**Your instructions:** Your task is to copy the lines from the line containing "The height and" through the end of the listing below, both included, without any pictures.

**Record set:**
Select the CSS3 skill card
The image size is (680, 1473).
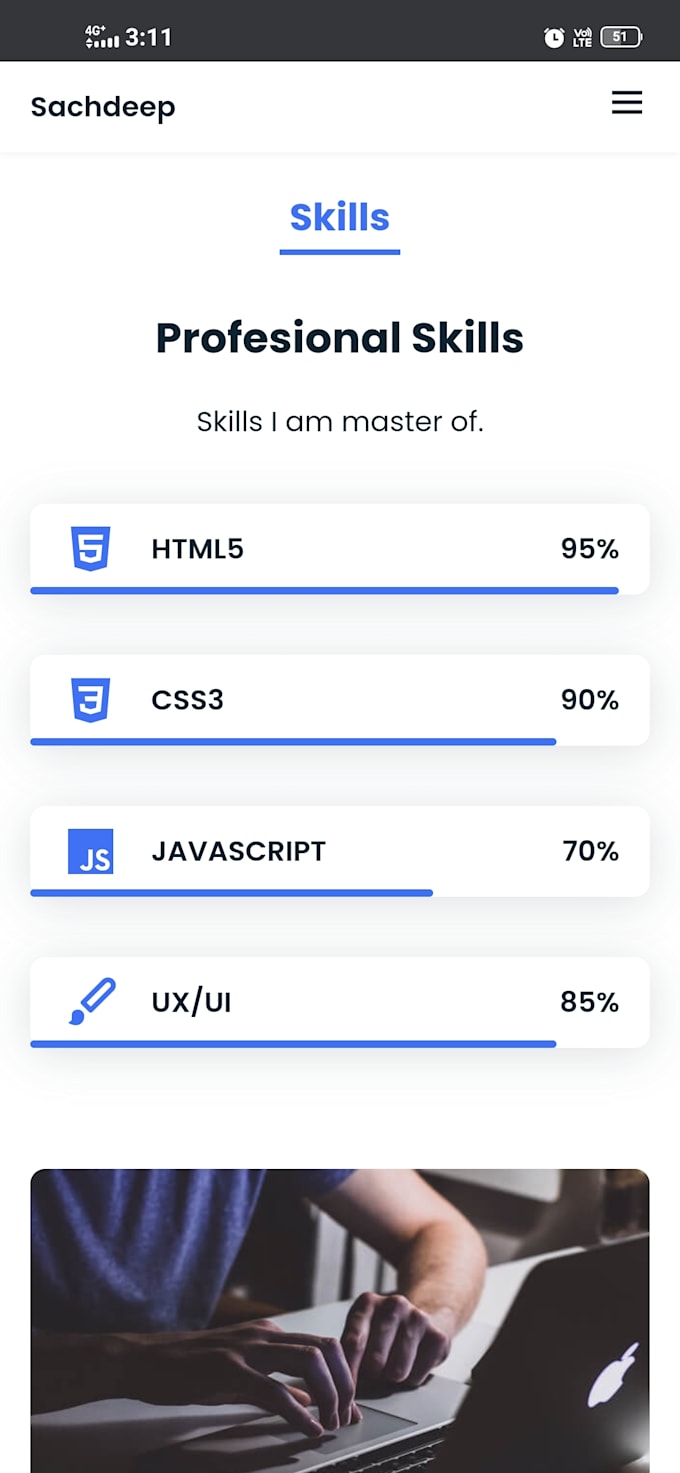pos(340,700)
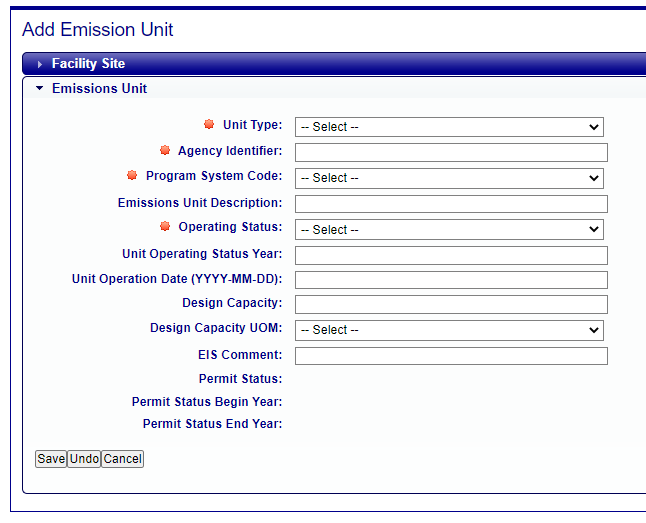
Task: Click the Undo button
Action: (x=84, y=459)
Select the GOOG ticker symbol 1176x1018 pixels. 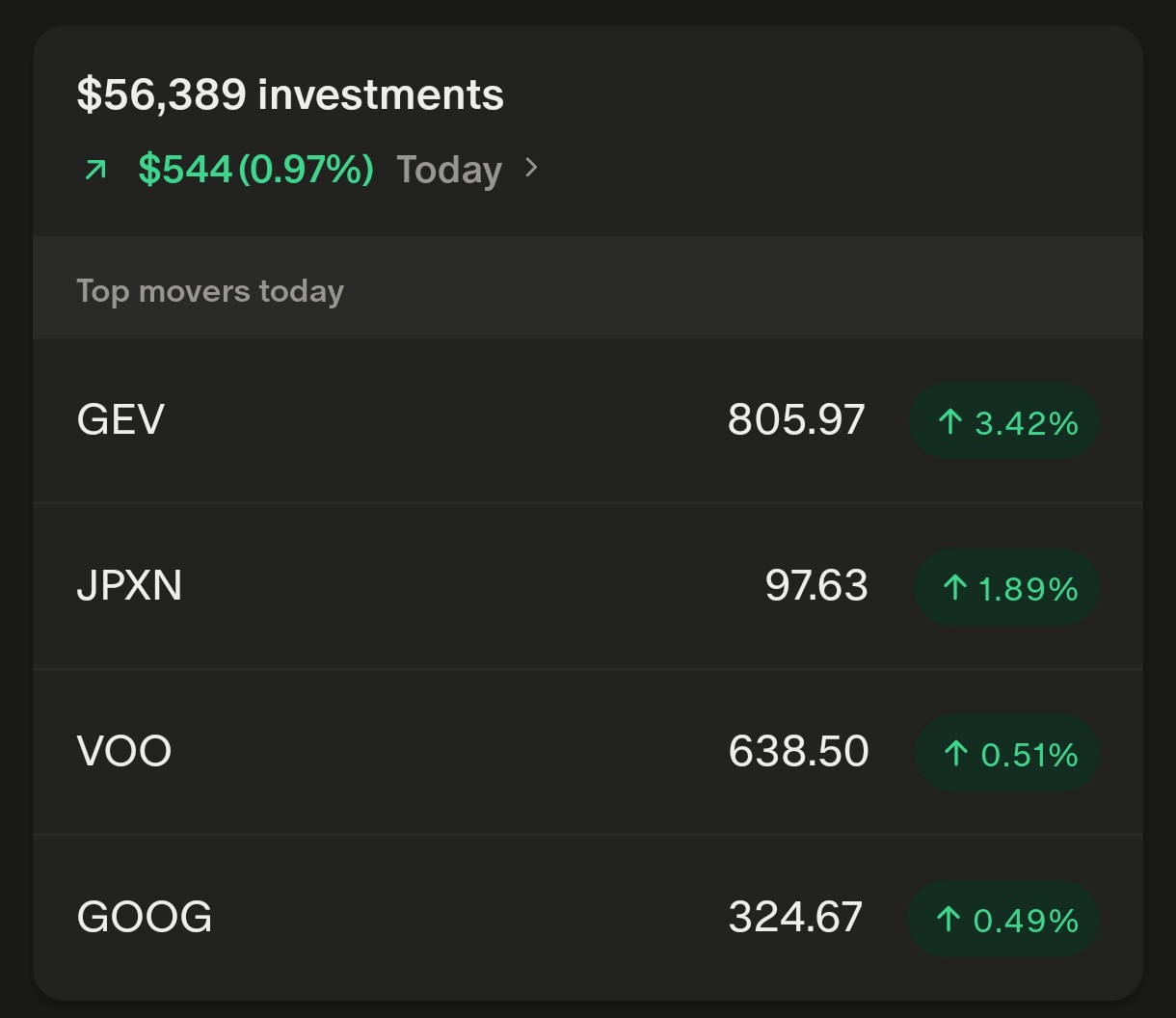[145, 918]
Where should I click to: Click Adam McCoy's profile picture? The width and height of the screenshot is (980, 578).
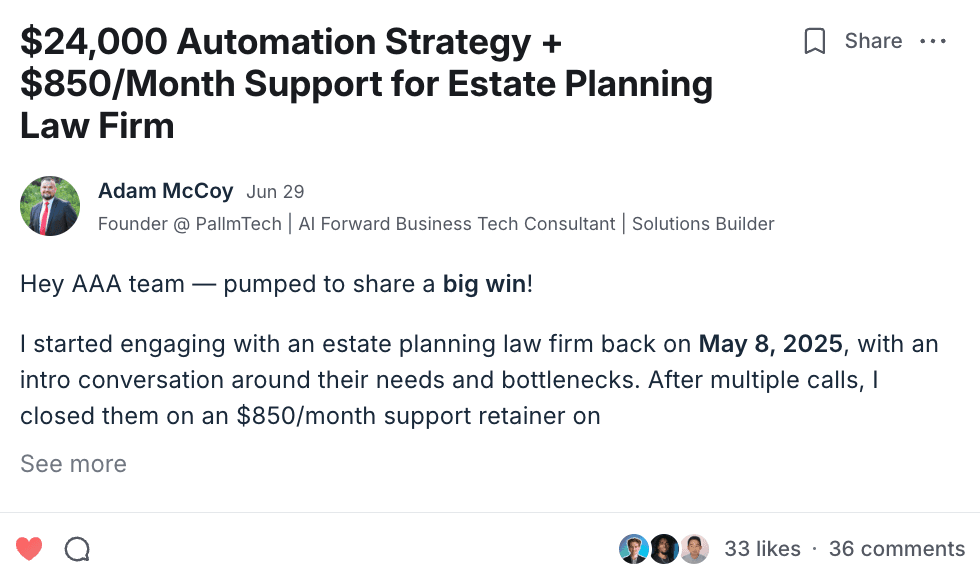point(50,206)
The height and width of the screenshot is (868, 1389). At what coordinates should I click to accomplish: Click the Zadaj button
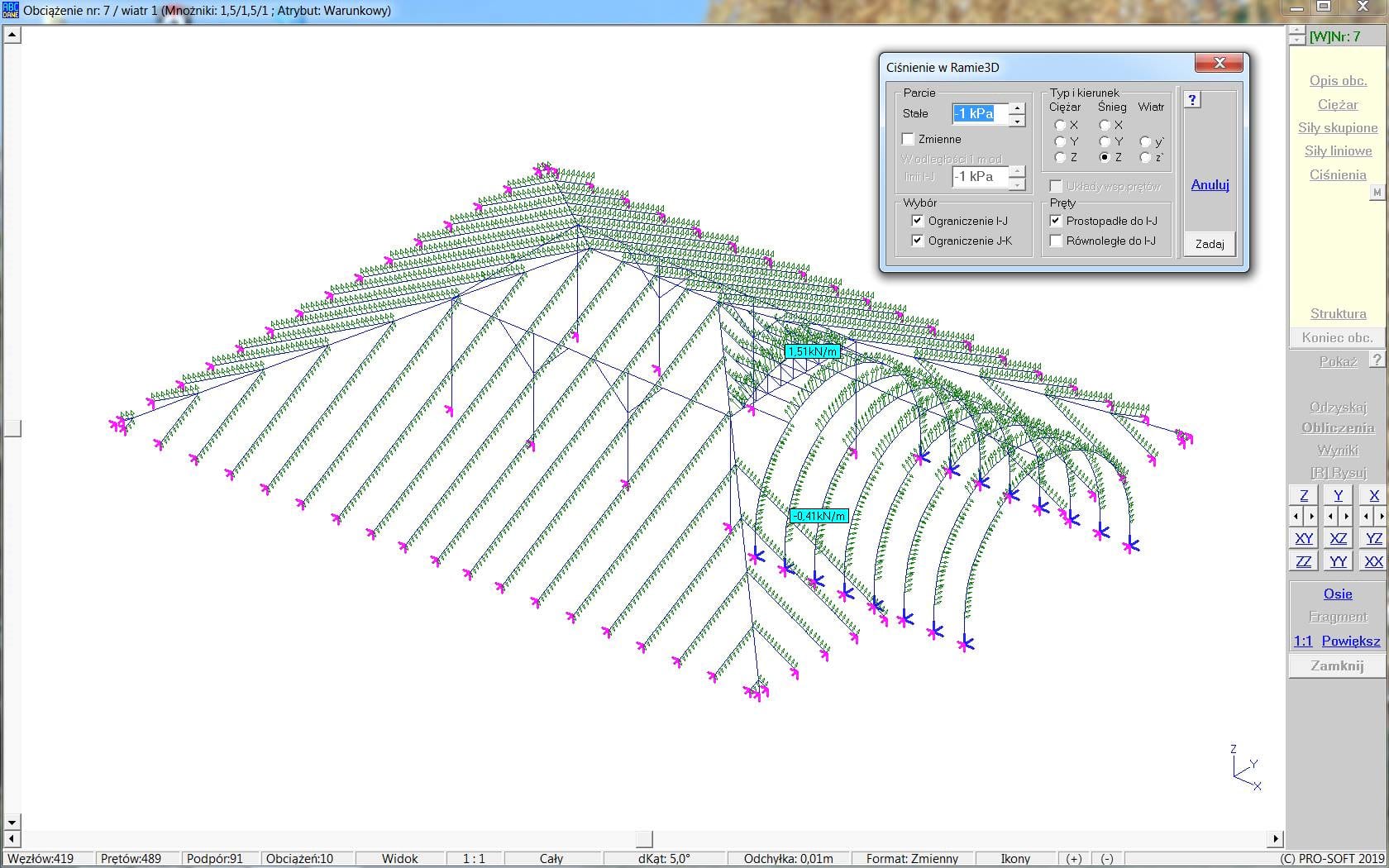pos(1209,244)

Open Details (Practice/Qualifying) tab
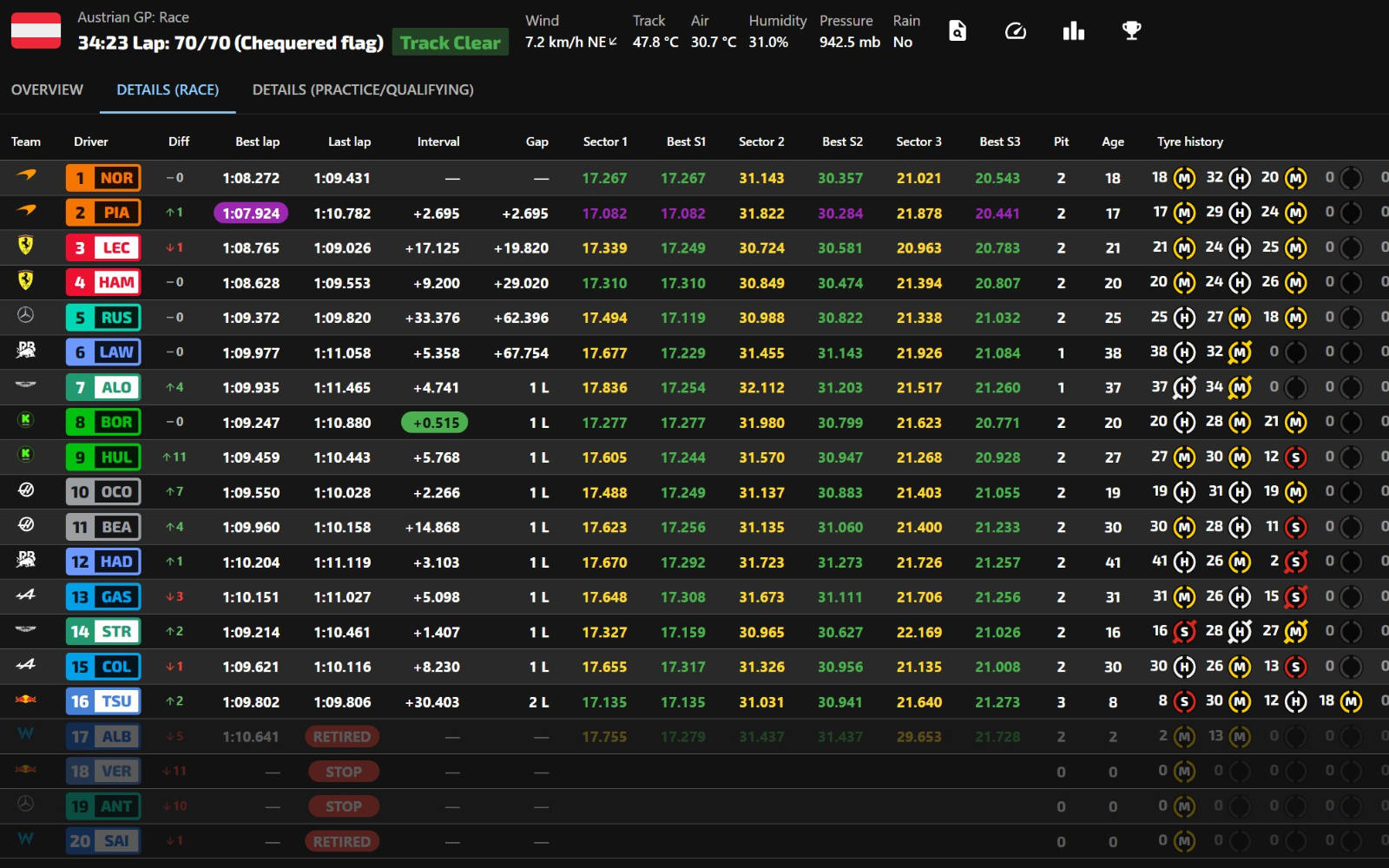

**Your solution:**
The height and width of the screenshot is (868, 1389). At what coordinates should I click to accomplish: Click the Zadaj button
pos(1209,244)

Open Details (Practice/Qualifying) tab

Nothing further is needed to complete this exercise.